How Women’s Rights Play Out on Belarusian Stage
If you happened to be in Minsk on 4 April, you should have picked up your free ticket to the public reading of the play “Seven”.
The acclaimed documentary play tells the true stories of seven brave women from around the world who fought and managed to significantly improve the lives of girls and women in their respective countries.
Artistic value aside the production has a very powerful political and social message. In Belarus public servants, experts, business, media and sports stars came together to give voices to the seven characters. And while the settings may be exotic – stories from Guatemala, Nigeria, and Cambodia – the narratives translate well into the Belarusian context: domestic violence, trafficking in persons, fighting for freedom and equality. The performance should ideally resonate with the local audience and lead to rigorous discussions.
Belarusian Renditions of Seven
Belarus joins 32 other countries who have already staged “Seven" translating the script into their respective languages. Written by American playwrights, produced by a Swede, it aims to raise awareness about women's rights in the world by engaging local prominent people as readers of the monologues. It presents a tapestry of stories that include fighting domestic violence in Russia, rescuing girls from human trafficking in Cambodia, and promoting peace and equality in Northern Ireland among others.
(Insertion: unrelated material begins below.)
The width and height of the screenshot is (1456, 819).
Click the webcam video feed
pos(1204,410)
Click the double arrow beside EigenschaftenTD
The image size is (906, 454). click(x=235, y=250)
The first closed reading of Seven in Belarus took place on 2 November, 2015. The carefully chosen stellar cast of readers included Alena Kupchyna, Deputy Minister of Foreign Affairs, Aleh Karazei, representing Ministry of the Interior, Aliaksandr Rumak, Deputy Minister of Labour and Social Protection, Kiryl Rudy, Aide to the President of the Republic of Belarus, and His Excellency Martin Oberg, Ambassador of Sweden to Belarus among others.
And this is where the play gets both politically and socially interesting. Amazingly enough rather high-ranking public servants agreed to act on stage. This meant adjusting their busy schedules to accommodate rehearsals. This also implies coming under the guidance of an artistic director, albeit as talented and outstanding as Ivan Pinigin. And on top of it all it may be the first time since the diplomatic row in 2012 that the government representatives of Sweden and Belarus play together, literally and figuratively.
Irina Alkhovka, a recognised expert in the field of gender equality and chairperson of the NGO "Gender Perspectives" took part in the second "expert" reading of the play in March. She comments on her experience,
It happened so that during the second “expert” reading of the play I spoke with the voice of Marina Pisklakova-Parker, who founded the first hotline for victims of domestic violence in Russia in 1993. My organisation opened such a hotline 20 years later in Belarus with the support from the UN in 2013. However, neither Russia nor Belarus has adopted the legislation on domestic violence prevention yet. It remains a huge issue, which affects women from all walks of life, regardless of their education and place of residence.
Two more performances will take place until the end of 2016, one of them in Hrodna region.
Against the Belarusian Backdrop
Belarusian society could definitely benefit juxtaposing and discussing the issues brought up in the play. Domestic violence continues to be a widespread crime. According to the United Nations Population Fund (UNFPA) statistics every fourth woman in Belarus experienced some form of violence or aggression from the partner within her lifetime. And yet, only 29% of women survivors of physical or sexual violence choose to tell their story to lawyers, doctors or law enforcement. This low number testifies to the fact that the society has a high tolerance for violence, and women choose to suffer in silence.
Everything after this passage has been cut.